A multi-center phase II study of arsenic trioxide (AT) in patients (Pts) with advanced pancreatic cancer (PC) refractory to gemcitabine

Abstract

4114 Background: There is no effective chemotherapy for PC pts who progress after treatment with Gemcitabine. Novel agents with unique mechanisms of action are clearly needed for this chemo-refractory disease. Arsenicals have been used in Chinese folk remedies for 2000 years. In vitro, AT has a potent anti-proliferative effect against PC. AT is thought to induce apoptosis in PC cell lines by activating the caspase cascade via the mitochondrial pathway and by decreasing Bcl-2 expression. Thus, we postulated that AT might have activity in PC pts. Methods: Eligibility required advanced PC that had progressed on a gemcitabine-containing regimen, measurable disease, ECOG PS 0–1, normal organ function, QTc < 500ms, no evidence of NYHA functional class III or IV heart failure. AT 0.3 mg/kg was administered intravenously over 1 hour daily for 5 consecutive days every 28 days. CT scans were obtained every 2 cycles. Results: 13 pts enrolled 12/02–11/03 at 5 centers. 21 cycles were administered (median 2; range 1–2). There were no grade 3/4 hematologic toxicities; grade 1/2 anemia occurred in 50% pts and grade 1/2 leukopenia in 25%. Two pts developed Grade 4 small bowel obstruction attributed to their cancer. Grade 3 toxicities included fatigue 17%, thrombosis 17%, nausea/vomiting 8%, diarrhea 8%, constipation 8%, hypocalcemia 8%, and elevated liver transaminases 8%. Only 1 pt developed prolongation of the QTc interval (Grade 1).

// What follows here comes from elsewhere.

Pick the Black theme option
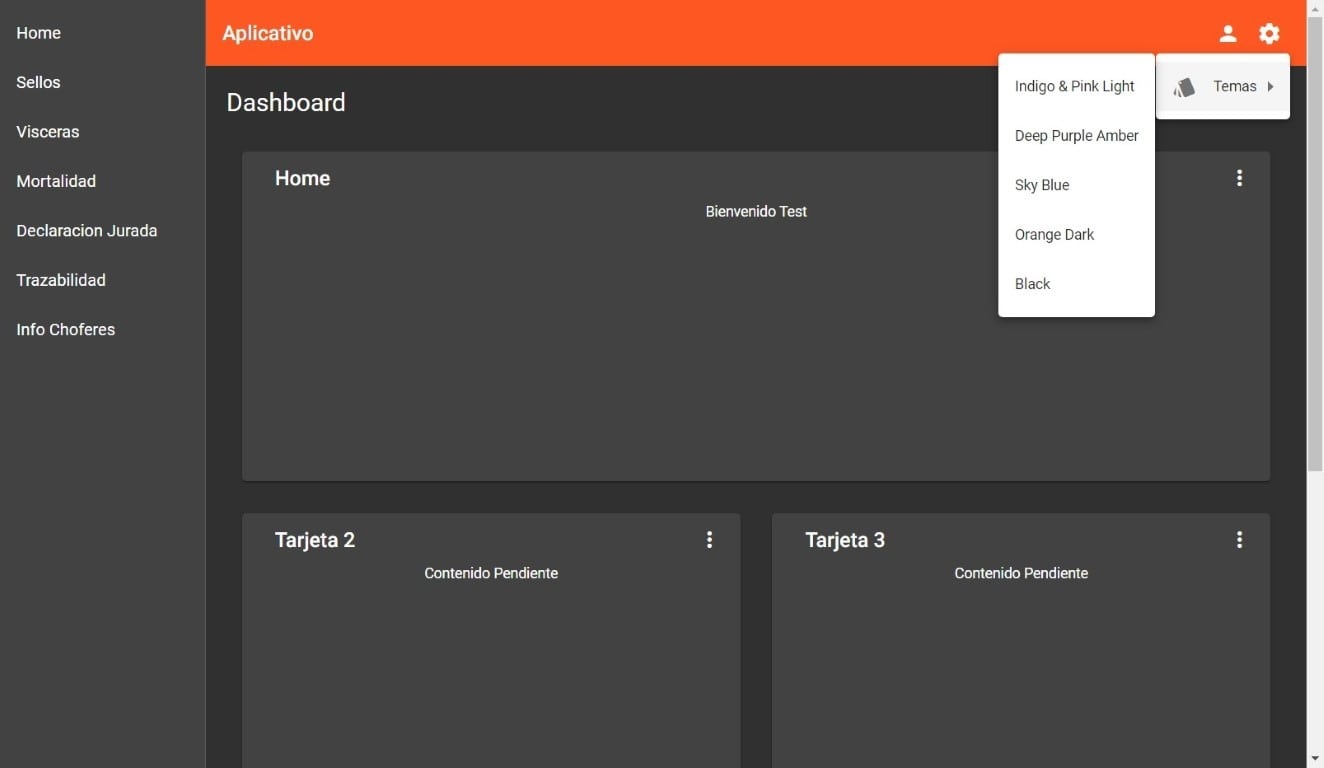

There were no objective responses. Median progression-free survival was 7 weeks (95% CI, 5.4–8.1). Median survival was 16.6 weeks (95% CI, 6.9–29.7). Conclusions: Despite in vitro activity in PC cell lines, AT has no clinical activity in PC pts who develop progressive disease after gemcitabine. Multi-center phase II trials are feasible in this patient population, though they are challenging due to the rapid clinical deterioration that occurs following front-line chemotherapy in PC. Trials of novel agents are urgently needed. Supported by NCI grant N01-CM-17102. No significant financial relationships to disclose.